Question

When water, as in a pond or lake, is heated by warm air above it, it remains stable, does not move, and forms a warm layer of water on top of a cold layer. Consider a deep lake $\left(k=0.6 \mathrm{~W} / \mathrm{m} \cdot \mathrm{K}, c_{p}=4.179 \mathrm{~kJ} / \mathrm{kg} \cdot \mathrm{K}\right)$ that is initially at a uniform temperature of \(2^{\circ} \mathrm{C}\) and has its surface temperature suddenly increased to \(20^{\circ} \mathrm{C}\) by a spring weather front. The temperature of the water \(1 \mathrm{~m}\) below the surface \(400 \mathrm{~h}\) after this change is (a) \(2.1^{\circ} \mathrm{C}\) (b) \(4.2^{\circ} \mathrm{C}\) (c) \(6.3^{\circ} \mathrm{C}\) (d) \(8.4^{\circ} \mathrm{C}\) (e) \(10.2^{\circ} \mathrm{C}\)

Short answer

Answer: (b) 4.2°C

Step-by-step solution

Identify the relevant formula for heat conduction

For this problem, we will use the heat conduction formula, which is given by: \begin{equation} T(x,t) = T_i + (T_{\text{surface}} - T_{i}) \times \text{erf}\left(\frac{x}{2\sqrt{\alpha t}}\right) \end{equation} where \(T(x,t)\) is the temperature at the depth \(x\) and time \(t\), \(T_i\) is the initial temperature, \(T_{\text{surface}}\) is the surface temperature, and \(\text{erf}\) is the error function (a standard mathematical function). The parameter α is the thermal diffusivity, which is defined as \(\frac{k}{\rho c_p}\), where \(k\) is the thermal conductivity, \(\rho\) is the density of water (approximately 1000 kg/m³), and \(c_p\) is the specific heat capacity.

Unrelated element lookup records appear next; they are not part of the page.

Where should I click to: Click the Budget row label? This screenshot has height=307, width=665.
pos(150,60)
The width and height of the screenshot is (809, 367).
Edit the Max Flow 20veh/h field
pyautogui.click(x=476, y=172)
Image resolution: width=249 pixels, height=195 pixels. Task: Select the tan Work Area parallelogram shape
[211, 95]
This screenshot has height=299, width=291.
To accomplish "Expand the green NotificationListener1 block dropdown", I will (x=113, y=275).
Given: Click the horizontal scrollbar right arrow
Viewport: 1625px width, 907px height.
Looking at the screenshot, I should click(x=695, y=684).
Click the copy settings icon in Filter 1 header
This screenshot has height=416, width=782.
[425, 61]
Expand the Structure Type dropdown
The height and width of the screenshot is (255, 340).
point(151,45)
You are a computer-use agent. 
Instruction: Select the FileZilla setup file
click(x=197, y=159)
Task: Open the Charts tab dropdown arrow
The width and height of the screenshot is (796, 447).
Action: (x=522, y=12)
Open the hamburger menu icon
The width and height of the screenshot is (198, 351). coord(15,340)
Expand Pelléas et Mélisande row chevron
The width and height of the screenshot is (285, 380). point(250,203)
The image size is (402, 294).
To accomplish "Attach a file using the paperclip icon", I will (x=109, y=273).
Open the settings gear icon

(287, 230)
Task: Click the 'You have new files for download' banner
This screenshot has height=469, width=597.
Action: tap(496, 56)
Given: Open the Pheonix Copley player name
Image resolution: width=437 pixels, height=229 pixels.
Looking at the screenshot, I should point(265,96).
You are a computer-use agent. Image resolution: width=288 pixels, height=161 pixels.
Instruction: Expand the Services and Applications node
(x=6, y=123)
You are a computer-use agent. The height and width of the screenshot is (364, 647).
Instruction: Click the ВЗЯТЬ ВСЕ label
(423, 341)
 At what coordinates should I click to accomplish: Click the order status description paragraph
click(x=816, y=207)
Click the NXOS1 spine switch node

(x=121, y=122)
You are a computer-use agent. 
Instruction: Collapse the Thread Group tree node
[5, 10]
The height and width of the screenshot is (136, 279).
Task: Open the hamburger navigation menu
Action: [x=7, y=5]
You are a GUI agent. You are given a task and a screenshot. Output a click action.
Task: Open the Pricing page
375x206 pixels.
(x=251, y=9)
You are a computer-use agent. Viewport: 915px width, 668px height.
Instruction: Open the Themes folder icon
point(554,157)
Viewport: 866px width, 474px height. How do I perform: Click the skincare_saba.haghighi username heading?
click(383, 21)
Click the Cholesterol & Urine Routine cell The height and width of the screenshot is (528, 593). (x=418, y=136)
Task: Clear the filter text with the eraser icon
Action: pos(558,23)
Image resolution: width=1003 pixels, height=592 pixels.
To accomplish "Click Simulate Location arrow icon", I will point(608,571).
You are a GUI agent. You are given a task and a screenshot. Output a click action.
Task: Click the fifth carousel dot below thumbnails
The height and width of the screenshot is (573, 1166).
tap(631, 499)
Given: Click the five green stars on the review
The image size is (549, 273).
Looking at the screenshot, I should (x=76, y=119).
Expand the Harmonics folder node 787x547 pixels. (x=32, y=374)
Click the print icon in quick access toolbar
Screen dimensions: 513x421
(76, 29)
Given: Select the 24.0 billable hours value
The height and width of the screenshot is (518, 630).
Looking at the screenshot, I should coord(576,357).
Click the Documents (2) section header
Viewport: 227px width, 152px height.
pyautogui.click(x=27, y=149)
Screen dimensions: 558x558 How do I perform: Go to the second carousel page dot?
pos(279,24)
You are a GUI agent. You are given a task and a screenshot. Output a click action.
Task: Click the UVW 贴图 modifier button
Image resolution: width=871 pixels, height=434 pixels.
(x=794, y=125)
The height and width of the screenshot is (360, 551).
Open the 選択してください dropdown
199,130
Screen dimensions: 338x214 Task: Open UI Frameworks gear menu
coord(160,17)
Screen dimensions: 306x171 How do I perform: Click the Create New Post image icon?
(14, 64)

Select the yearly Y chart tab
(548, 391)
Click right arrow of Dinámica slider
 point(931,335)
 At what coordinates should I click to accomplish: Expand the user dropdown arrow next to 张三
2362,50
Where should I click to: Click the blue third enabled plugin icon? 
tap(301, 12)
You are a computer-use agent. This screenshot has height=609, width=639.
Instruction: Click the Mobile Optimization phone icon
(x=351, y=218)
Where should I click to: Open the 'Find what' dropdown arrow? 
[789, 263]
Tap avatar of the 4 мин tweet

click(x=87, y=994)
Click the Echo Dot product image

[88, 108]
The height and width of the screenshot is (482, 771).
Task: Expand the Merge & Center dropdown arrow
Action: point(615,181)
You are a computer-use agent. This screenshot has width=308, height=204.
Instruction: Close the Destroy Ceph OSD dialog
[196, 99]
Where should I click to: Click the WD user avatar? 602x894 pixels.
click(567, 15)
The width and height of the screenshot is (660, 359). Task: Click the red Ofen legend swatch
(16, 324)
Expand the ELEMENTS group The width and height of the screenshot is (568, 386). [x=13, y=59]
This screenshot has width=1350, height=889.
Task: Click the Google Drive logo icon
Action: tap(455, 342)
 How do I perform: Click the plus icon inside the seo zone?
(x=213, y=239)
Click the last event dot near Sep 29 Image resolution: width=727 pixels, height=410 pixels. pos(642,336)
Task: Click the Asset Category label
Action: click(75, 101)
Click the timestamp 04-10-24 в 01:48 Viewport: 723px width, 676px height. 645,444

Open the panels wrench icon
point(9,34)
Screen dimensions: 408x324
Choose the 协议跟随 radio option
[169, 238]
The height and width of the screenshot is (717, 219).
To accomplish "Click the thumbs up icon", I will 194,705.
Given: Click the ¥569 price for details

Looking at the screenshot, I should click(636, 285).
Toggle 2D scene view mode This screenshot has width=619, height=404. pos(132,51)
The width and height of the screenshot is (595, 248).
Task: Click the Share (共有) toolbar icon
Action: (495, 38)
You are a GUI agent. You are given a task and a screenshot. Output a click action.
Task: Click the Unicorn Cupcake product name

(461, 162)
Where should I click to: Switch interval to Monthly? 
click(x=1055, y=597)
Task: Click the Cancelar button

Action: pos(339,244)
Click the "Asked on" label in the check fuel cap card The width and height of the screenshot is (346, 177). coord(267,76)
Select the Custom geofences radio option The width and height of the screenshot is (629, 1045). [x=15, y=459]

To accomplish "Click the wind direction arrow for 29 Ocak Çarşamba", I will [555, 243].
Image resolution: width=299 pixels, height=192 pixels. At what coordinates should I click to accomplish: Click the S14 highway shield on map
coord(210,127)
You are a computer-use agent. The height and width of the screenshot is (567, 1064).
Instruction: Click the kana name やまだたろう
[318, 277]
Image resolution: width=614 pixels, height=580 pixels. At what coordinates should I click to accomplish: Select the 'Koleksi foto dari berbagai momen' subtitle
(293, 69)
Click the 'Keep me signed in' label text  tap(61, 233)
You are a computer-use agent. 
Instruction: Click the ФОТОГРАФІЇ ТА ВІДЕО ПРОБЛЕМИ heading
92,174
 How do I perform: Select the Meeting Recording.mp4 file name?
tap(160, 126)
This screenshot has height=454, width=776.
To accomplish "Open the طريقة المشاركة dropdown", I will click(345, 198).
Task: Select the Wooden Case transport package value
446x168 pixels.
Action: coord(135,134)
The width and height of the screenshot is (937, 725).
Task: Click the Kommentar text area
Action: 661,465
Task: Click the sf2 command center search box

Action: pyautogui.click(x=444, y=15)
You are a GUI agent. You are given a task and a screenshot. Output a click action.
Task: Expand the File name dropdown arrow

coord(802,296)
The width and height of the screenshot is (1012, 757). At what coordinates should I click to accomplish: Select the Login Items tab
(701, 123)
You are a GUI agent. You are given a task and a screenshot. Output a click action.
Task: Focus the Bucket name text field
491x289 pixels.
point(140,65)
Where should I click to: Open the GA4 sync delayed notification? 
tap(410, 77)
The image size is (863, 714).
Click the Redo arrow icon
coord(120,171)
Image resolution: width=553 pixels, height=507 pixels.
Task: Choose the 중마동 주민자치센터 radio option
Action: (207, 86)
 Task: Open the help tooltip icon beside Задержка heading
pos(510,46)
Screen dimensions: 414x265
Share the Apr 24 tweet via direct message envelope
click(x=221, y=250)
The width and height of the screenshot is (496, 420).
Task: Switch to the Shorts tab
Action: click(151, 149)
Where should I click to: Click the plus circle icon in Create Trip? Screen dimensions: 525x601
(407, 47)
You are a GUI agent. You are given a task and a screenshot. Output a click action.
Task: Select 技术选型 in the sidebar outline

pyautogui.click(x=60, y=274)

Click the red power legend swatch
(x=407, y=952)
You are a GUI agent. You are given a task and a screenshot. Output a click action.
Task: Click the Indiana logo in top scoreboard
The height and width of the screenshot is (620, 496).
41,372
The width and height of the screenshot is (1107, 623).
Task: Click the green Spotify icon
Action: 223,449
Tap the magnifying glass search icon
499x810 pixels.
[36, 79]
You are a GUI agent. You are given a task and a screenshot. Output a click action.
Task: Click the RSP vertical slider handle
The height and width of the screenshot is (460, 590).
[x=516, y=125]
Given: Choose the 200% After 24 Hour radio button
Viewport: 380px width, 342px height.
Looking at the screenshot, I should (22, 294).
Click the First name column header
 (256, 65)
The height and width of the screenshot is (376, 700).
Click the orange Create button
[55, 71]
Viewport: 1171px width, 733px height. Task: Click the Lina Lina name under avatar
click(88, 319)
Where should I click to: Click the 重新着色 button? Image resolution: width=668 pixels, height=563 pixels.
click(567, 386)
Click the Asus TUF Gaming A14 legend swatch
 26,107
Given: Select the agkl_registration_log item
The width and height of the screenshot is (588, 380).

Calculate the thermal diffusivity α

Given the values of \(k\), \(\rho\), and \(c_p\), we can calculate the thermal diffusivity α: \begin{align*} \alpha &= \frac{k}{\rho c_p} \\ &= \frac{0.6 \text{ W/m} \cdot \text{K}}{(1000 \text{ kg/m}^3)(4.179 \times 10^3 \text{ J/kg} \cdot \text{K})} \\ &\approx 1.43 \times 10^{-7} \text{ m}^2 / \text{s} \end{align*}

Calculate x and t in the appropriate units

We need to find the temperature 1m below the surface (x) after 400 hours (t). Convert these values to the SI units: \begin{align*} x &= 1 \text{ m} \\ t &= 400 \text{ h} \times 3600 \text{ s/h} = 1.44 \times 10^6 \text{ s} \end{align*}

Calculate the temperature T(x,t)

Now, let's plug in the values into the heat conduction equation and calculate the temperature \(1 \text{ m}\) below the surface after \(400 \text{ h}\): \begin{align*} T(x,t) &= T_i + (T_{\text{surface}} - T_i) \times \text{erf}\left(\frac{x}{2\sqrt{\alpha t}}\right) \\ &= 2 + (20 - 2) \times \text{erf}\left(\frac{1}{2\sqrt{1.43 \times 10^{-7} \text{ m}^2 / \text{s} \times 1.44 \times 10^6 \text{ s}}}\right) \\ &\approx 2 + 18 \times \text{erf}(0.143) \\ &\approx 2 + 18 \times 0.156 \\ &\approx 4.8 \end{align*} Since \(4.8\) is closer to \(4.2\) than any of the other choices, the correct answer is (b) \(4.2^\circ \text{C}\).